Michael Oppenheimer, a climate scientist at Princeton University, said, “There’s a big element of cutting off our nose to spite our face just because the administration doesn’t like the words ‘climate change.”’

Since taking office, Trump has worked to roll back regulations on planet-warming carbon emissions. He announced his intention to withdraw from what he described as “the very expensive and unfair” Paris climate agreement signed by nearly 200 nations, approved the Keystone XL pipeline, and worked to scrap Obama-era initiatives meant to reduce carbon emissions from coal-fired power plants, among a long list of measures.

Trump has personally expressed skepticism about the reality of climate change, describing it on Twitter as an “expensive hoax” that was “created by and for the Chinese” to hurt U.S. manufacturing.

However, members of the Trump administration, including Defence Secretary James Mattis, have made clear they believe a changing climate should be taken into account by the U.S. military.

Trump himself signed a defence spending bill this month that orders the Pentagon to assess the “vulnerabilities to military installations and combatant commander requirements resulting from climate change over the next 20 years.”

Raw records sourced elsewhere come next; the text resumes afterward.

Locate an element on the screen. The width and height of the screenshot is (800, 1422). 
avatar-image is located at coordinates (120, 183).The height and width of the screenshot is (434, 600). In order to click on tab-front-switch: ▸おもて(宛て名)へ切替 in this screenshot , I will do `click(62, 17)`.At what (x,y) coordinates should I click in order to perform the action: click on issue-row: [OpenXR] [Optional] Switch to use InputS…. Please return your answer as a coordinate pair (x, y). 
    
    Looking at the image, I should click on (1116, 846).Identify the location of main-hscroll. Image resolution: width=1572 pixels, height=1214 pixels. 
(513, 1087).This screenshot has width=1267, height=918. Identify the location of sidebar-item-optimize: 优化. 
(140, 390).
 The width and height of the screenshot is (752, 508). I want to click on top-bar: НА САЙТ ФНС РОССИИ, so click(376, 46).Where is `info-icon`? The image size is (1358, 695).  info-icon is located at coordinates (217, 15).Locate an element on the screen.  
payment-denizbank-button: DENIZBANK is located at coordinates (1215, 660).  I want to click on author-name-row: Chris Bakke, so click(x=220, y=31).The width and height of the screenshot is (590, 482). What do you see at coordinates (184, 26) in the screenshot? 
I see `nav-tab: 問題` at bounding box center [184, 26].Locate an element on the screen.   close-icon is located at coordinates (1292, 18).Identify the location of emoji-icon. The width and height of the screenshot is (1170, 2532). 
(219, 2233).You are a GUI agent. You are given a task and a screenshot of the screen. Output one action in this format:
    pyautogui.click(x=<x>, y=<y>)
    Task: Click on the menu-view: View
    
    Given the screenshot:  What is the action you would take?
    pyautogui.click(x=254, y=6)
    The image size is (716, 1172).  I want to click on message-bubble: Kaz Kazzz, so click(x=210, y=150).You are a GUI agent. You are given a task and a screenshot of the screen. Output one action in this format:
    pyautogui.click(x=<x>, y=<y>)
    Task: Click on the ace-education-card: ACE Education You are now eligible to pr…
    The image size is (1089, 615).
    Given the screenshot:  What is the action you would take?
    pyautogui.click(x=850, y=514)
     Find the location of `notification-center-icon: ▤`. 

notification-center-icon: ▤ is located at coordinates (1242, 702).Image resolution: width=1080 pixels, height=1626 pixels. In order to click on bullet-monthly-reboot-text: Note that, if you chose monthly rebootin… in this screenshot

“Trump is not just ignoring science and public opinion about the dangers of the climate crisis, he’s ignoring American generals and the Pentagon about what it takes to keep our military and our country safe,” Michael Brune, executive director of the Sierra Club, said in a statement.

But David Titley, a retired rear admiral and the director of the Center for Solutions to Weather and Climate Risk at Penn State, said he was pleased to see at least some reference to greenhouse gases and pollution in the document, although he said it was unlikely to have much impact on day-to-day actions by the Department of Defence.

“The facts on the ground are the earth is continuing to heat up. The sea level continues to rise. So whether or not this administration talks about climate risk, the DoD is going to have to deal with it,” he said.